Nicholas Miles - February 13, 2012 04:06 AM (GMT)
Pleasant smiles were a welcome change, and Nick couldn’t help but return them. The pain meds were good enough that the casual throbs and stinging could be ignored, which was a bonus. Sure, he might look a bit pulpy, but it didn’t stop him from trying to be reflexively smiley. He leaned in to his crutches, definitely relying on them for balance. He wasn’t used to hopping about, and playing flamingo was doing hell to his balance. Still, when George came back with a wheelchair, Nick practically collapsed in to it. That on its own turned out to be a mistake – the sudden thump made his chest remind him precisely why he was in the hospital. He suppressed the groan – pain meds only did so much.
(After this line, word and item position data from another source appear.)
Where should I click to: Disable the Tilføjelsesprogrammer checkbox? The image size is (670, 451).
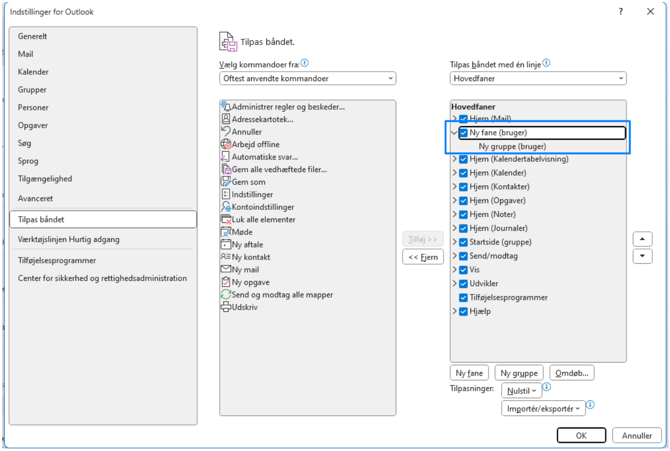coord(463,298)
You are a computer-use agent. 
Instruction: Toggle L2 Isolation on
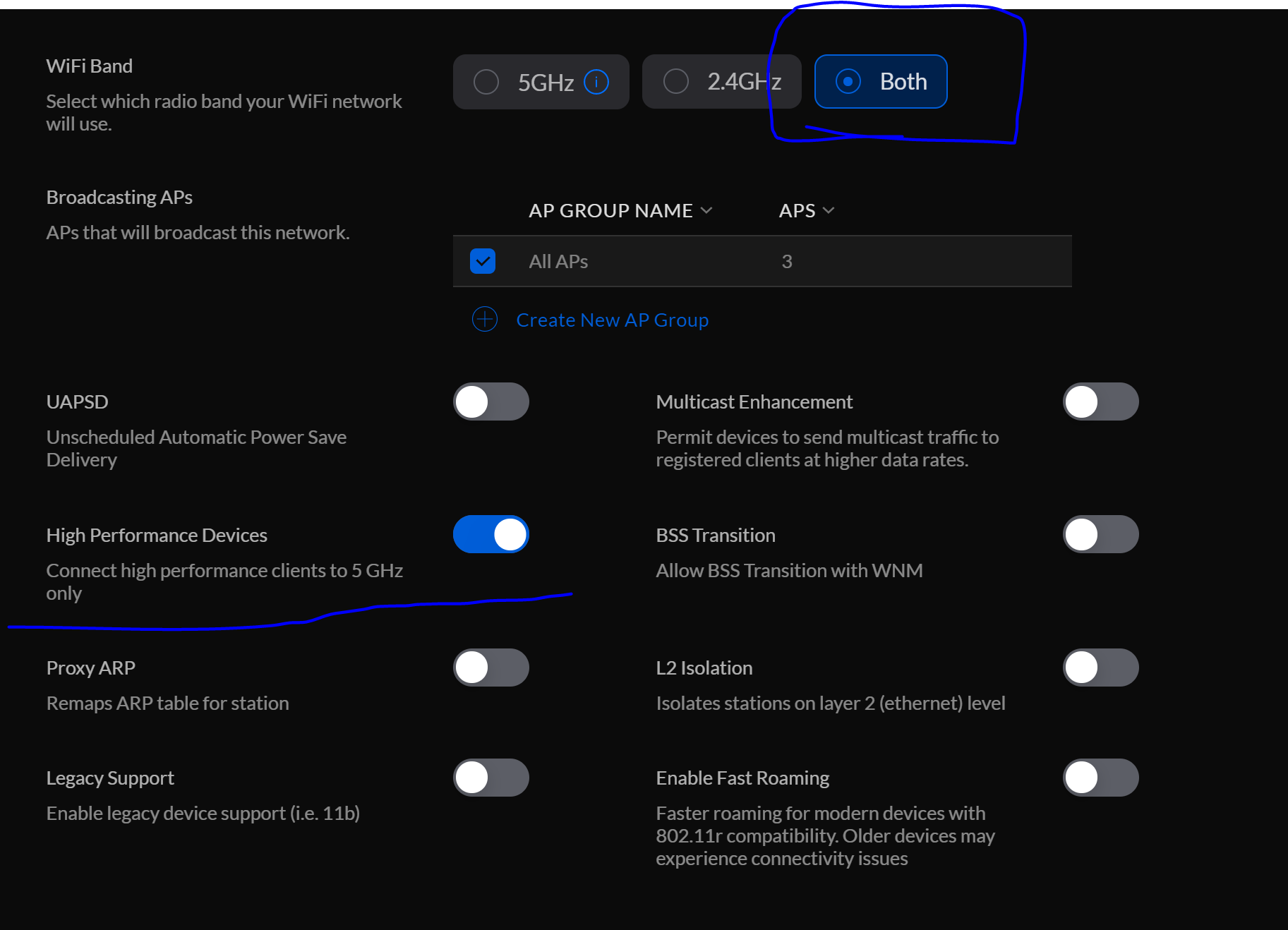pyautogui.click(x=1100, y=668)
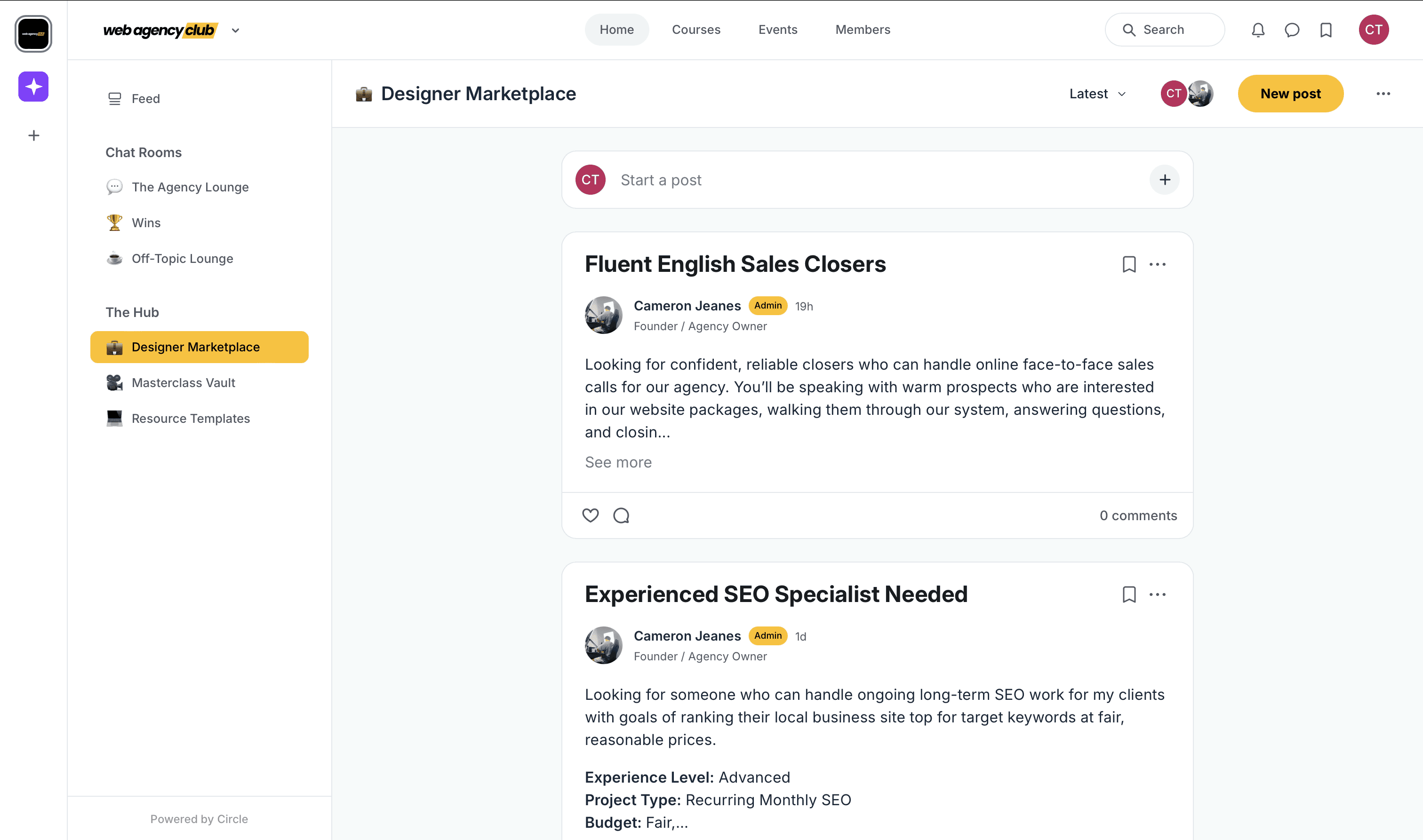The height and width of the screenshot is (840, 1423).
Task: Add new community with plus icon
Action: 33,135
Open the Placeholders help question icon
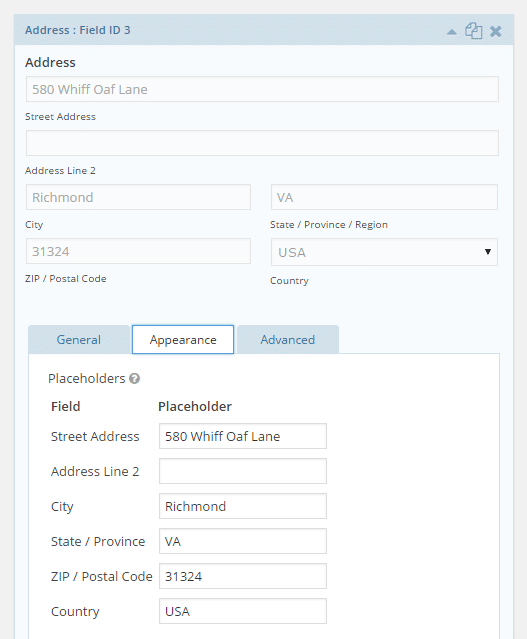The height and width of the screenshot is (639, 527). [x=135, y=379]
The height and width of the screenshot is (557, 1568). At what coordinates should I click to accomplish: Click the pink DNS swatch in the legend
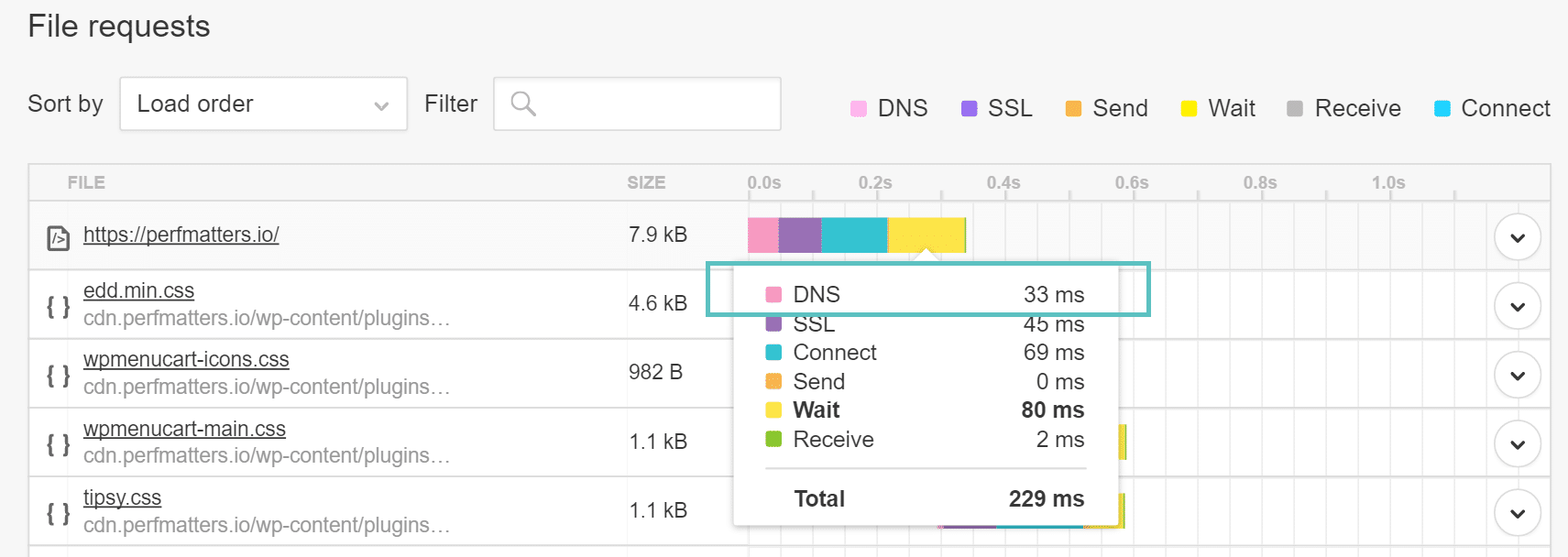pyautogui.click(x=858, y=107)
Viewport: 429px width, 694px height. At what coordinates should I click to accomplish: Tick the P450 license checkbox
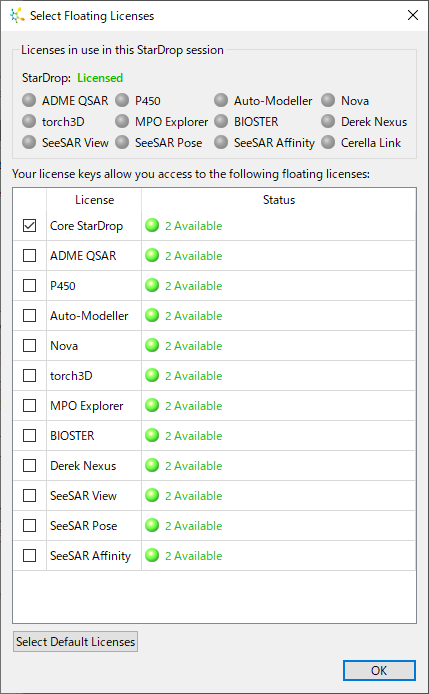click(x=29, y=286)
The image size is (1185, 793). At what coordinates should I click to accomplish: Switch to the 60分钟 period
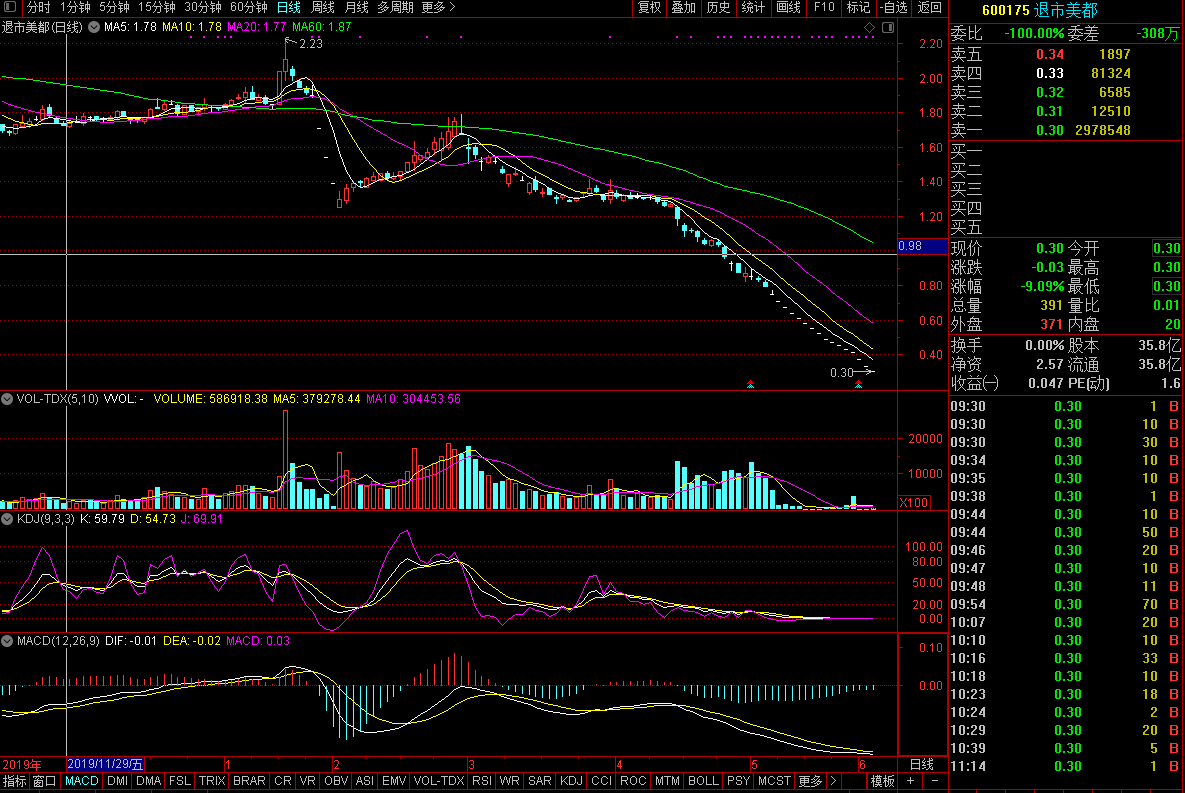[x=249, y=7]
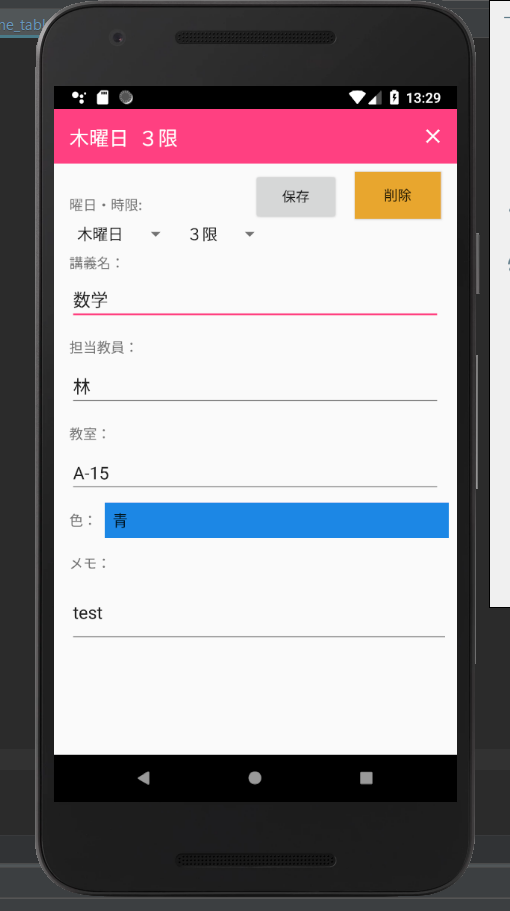Expand the day spinner arrow beside 木曜日
510x911 pixels.
155,234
“I’m all for win-wins. I just had to get out of there.” Grinning, gently, despite the uncomfortable position and all that, he tugged his crutches in to his lap, so that he wouldn’t mess anything up. It would be weird, maneuvering with the extra length on the side of them, but he was just glad for the relaxed break from his room. “Hey, if you’re this nice to everyone, you’ve already got my doctor beat on bedside manner. Dr. Monroe is a jerk.” He shook his head a bit. “I don’t know why people wouldn’t thank you. Putting up with doctors and patients all day must make you crazy.” Yet, here they were, doing the arguably less safe thing, but the one thing he’d rather be doing than sitting alone with his unconscious brother trying to pretend the TV was interesting. He glanced up at George, craning his neck slightly to see him. “What part of England are you from?” He asked, being entirely too personal, but he had been itching to ask about his accent since he heard it. “Unless you’re not, then I’m sorry for making assumptions.” He added, realizing he could just have parents with a pronounced English accent. He would blame his overzealous question on the drugs. Yeah, the drugs.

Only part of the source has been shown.